[EXERCISE MATERIALS Boundary: Start]

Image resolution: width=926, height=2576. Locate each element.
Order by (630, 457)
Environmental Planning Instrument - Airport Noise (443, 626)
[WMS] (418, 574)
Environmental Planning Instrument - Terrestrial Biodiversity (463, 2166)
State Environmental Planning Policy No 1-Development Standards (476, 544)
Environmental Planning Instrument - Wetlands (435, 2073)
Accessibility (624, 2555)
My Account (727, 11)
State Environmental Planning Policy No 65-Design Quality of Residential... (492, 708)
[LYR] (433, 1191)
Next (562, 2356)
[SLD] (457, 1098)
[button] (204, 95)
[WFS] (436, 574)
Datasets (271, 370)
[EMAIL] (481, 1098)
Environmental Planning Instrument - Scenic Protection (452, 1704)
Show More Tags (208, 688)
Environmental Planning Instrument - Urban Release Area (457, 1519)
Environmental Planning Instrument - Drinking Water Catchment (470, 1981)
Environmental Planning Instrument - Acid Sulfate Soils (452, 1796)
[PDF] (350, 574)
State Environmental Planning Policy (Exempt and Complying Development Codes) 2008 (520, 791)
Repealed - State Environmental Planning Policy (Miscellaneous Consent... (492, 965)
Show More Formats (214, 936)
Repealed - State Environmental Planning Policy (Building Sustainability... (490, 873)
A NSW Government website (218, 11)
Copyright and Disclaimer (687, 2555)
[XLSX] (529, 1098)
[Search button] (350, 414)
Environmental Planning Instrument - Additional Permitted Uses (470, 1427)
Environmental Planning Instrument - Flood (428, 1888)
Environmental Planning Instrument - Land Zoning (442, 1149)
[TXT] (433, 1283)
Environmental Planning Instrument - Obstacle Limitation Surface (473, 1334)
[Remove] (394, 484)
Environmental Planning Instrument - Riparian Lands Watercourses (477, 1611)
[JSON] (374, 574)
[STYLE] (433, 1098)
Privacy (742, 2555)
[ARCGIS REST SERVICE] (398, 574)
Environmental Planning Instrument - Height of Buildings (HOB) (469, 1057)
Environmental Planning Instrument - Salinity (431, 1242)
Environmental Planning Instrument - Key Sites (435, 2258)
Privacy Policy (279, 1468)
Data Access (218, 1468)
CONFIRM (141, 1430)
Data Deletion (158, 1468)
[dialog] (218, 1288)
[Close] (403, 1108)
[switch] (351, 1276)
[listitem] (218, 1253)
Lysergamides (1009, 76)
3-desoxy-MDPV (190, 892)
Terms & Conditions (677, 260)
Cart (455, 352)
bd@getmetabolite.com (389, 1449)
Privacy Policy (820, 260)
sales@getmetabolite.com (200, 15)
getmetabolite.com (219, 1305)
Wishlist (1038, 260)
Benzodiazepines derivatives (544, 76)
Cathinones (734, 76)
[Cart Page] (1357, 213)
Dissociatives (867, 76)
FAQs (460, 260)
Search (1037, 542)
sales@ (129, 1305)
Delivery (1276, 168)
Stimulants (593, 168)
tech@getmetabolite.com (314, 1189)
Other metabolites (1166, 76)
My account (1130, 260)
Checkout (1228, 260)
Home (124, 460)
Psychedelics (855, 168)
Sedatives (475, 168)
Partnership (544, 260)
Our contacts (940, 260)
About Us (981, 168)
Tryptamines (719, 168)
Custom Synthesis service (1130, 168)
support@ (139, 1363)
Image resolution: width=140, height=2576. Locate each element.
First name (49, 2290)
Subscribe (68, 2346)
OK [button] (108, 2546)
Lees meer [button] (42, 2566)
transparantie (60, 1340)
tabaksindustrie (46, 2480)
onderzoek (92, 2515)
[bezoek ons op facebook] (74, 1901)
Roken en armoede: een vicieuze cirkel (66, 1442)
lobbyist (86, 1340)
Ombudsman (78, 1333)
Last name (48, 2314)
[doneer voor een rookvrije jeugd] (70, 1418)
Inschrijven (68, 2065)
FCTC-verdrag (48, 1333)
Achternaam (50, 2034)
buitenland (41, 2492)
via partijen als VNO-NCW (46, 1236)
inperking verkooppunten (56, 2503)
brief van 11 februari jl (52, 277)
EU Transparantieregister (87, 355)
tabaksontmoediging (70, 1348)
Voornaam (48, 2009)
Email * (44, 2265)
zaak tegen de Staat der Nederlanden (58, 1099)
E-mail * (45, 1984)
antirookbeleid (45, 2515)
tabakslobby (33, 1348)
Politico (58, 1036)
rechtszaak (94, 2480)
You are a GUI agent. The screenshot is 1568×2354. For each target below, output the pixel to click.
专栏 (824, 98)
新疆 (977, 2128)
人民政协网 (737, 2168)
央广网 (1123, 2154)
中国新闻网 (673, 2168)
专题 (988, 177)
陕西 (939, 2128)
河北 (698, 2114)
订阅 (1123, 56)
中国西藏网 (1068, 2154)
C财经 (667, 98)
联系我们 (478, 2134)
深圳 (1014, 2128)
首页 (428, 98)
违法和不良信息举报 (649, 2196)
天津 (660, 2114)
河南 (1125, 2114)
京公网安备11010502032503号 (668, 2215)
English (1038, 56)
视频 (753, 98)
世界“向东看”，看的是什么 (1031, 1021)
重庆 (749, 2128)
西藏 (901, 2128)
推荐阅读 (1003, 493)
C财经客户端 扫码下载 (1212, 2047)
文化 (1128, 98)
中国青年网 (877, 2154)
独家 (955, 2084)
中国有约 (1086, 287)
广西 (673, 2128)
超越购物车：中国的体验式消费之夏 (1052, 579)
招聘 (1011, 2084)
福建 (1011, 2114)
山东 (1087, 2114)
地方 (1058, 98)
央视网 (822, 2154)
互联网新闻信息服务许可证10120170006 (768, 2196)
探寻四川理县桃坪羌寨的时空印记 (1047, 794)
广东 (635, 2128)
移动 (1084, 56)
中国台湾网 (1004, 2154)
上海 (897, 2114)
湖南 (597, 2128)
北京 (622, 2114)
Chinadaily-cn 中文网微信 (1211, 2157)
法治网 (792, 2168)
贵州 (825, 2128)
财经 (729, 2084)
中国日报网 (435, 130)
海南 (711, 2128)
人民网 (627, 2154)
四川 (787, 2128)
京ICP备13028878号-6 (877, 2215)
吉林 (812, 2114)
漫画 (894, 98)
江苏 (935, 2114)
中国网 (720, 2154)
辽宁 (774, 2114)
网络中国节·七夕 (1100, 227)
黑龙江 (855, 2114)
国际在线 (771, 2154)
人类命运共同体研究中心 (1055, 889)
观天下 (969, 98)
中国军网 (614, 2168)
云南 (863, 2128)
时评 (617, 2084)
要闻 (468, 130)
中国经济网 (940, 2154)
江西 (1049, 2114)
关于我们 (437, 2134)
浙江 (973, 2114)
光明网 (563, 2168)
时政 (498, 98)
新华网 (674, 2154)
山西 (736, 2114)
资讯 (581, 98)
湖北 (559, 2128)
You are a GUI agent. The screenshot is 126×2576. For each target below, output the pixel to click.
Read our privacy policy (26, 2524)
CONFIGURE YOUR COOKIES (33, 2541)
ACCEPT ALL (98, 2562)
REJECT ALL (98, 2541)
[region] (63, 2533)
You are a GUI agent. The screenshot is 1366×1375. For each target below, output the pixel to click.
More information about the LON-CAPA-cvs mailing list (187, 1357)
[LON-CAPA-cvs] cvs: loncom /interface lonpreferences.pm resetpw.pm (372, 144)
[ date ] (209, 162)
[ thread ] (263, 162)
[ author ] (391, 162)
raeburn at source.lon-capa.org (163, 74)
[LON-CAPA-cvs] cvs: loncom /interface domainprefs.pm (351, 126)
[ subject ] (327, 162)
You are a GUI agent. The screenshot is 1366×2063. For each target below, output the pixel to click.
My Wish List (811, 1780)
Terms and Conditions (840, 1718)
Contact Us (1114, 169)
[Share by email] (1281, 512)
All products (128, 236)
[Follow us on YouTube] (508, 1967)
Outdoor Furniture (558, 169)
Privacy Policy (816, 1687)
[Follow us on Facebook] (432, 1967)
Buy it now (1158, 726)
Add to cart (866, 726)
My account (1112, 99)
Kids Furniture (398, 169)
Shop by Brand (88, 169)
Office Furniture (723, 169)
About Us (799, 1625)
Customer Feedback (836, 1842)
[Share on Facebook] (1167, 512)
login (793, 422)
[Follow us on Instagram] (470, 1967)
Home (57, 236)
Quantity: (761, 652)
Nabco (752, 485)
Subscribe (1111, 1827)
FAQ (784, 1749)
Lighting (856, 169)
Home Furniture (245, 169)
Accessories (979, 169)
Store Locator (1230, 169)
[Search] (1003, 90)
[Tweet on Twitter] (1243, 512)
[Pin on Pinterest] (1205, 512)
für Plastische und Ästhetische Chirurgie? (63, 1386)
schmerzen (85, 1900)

[EXERCISE MATERIALS Boundary: End]

Would you output, unchanged, each line from the start of the records to the line that holds "Environmental Planning Instrument - Urban", both included and nothing else?

- [ANSWER BELOW]
Image resolution: width=926, height=2576. Locate each element.
Order by (630, 457)
Environmental Planning Instrument - Airport Noise (443, 626)
[WMS] (418, 574)
Environmental Planning Instrument - Terrestrial Biodiversity (463, 2166)
State Environmental Planning Policy No 1-Development Standards (476, 544)
Environmental Planning Instrument - Wetlands (435, 2073)
Accessibility (624, 2555)
My Account (727, 11)
State Environmental Planning Policy No 65-Design Quality of Residential... (492, 708)
[LYR] (433, 1191)
Next (562, 2356)
[SLD] (457, 1098)
[button] (204, 95)
[WFS] (436, 574)
Datasets (271, 370)
[EMAIL] (481, 1098)
Environmental Planning Instrument - Scenic Protection (452, 1704)
Show More Tags (208, 688)
Environmental Planning Instrument - Urban Release Area (457, 1519)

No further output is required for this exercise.